Q: How much do meat birds eat?

A: I get asked this a lot. Here’s what I wrote not too long ago:

 A: It depends on the breed and your goals.

How long do you plan to raise them?  It depends on the size you want.  Somewhere between 6 and 8 weeks should do it for Cornish.  I like big birds, so I do 8 weeks, but they are practically the size of small turkeys by then.  By 10 weeks they may have problems from getting too big.

This is very efficient feed with no losses to dust and it is nutrient dense so you can figure on a "feed conversion rate" of around 2.5 to 1 if the weather is decent, more like 3:1 if it is not.  What that translates into is, say you grow a bird to a butcher weight of 7 lbs.  (That's live weight.)   It will eat about 7 x 2.5 lbs. of feed, or about 15-18 lbs. of feed in its lifetime.  Worst case would be 21 lbs., best case, 15 lbs. 

If they were housed in perfect (inside) conditions) the conversion would be more like 2:1, or 14 lbs.  You don't count on the grass for much of their growth.  It's more like salad.  It makes them healthier, it makes them happier and they like to eat it, but it doesn't put much weight on them.  If you like a smaller bird of course it will eat less and be ready younger.

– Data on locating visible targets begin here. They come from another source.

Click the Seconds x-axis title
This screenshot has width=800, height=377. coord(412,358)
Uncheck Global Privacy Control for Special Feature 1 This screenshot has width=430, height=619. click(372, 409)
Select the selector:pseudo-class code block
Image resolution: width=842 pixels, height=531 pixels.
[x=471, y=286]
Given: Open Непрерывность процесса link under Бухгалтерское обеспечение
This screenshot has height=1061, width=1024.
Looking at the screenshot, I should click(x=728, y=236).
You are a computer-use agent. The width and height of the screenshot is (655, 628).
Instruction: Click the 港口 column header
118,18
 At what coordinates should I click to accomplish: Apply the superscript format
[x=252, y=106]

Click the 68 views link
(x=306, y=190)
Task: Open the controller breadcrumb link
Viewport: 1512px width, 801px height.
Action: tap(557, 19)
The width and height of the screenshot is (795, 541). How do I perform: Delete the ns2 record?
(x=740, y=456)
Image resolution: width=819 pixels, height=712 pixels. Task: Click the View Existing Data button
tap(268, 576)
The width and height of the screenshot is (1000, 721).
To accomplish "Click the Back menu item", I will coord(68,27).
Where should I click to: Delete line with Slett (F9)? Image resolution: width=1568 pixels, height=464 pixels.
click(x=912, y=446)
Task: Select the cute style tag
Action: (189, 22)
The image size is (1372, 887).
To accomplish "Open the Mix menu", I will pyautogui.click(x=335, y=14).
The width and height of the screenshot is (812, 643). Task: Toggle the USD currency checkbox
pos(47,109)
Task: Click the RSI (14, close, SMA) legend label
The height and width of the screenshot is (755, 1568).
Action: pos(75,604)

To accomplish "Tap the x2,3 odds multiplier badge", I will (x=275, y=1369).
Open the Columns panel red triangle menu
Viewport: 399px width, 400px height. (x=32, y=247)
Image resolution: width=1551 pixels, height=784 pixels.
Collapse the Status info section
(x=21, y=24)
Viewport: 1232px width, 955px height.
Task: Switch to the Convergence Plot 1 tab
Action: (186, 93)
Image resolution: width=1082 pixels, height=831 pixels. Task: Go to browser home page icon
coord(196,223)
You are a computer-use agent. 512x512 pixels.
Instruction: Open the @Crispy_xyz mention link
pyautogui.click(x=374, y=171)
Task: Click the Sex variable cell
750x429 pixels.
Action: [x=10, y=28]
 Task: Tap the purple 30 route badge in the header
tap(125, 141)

If you had 100 birds, for the season you would use 100 x 18 lbs. = 1800 lbs. of feed (1500-2100).  Fifty birds = 900 lbs., etc.  How big you want them, the weather, etc. all figures in.

 

Q: How about Ranger-type birds?  How much do alternative breeds eat in a pasture model?

A: Figures based on the various alternative breeds are less well studied and less reliable, because of the many differences in management inherent in pasture based systems in different areas, different climates and so on.  The best numbers I have found so far (and I’d love to see more) are from a SARE grant I’ll cite here:

     https://projects.sare.org/project-reports/fnc09-771/

     and the graphs are here: 

     https://cdn.sare.org/wpcontent/uploads/20171204135213/927503sare-charts.docx

My takeaway from their study was that the Rangers were going to have to live longer, and although they ate about the same amount of feed per day as the Cornish, they ate for more days and so came out eating about 30% more by the time they were harvested.  They found that if a Cornish bird used between 15 and 18 lbs. of feed (see above), a Ranger might eat from 19.5 lbs. to 27 lbs.  I did the math myself from their figures, so they are not written in stone, and they are based on extrapolation from their data.   I think those numbers might be a little high.  Chances are, the Rangers will be harvested smaller than the Cornish, so the lower number is probably more accurate.  But between weather, management practices and quality of feed, your mileage is likely to vary quite a lot.

That’s my take on it from what I have seen to date.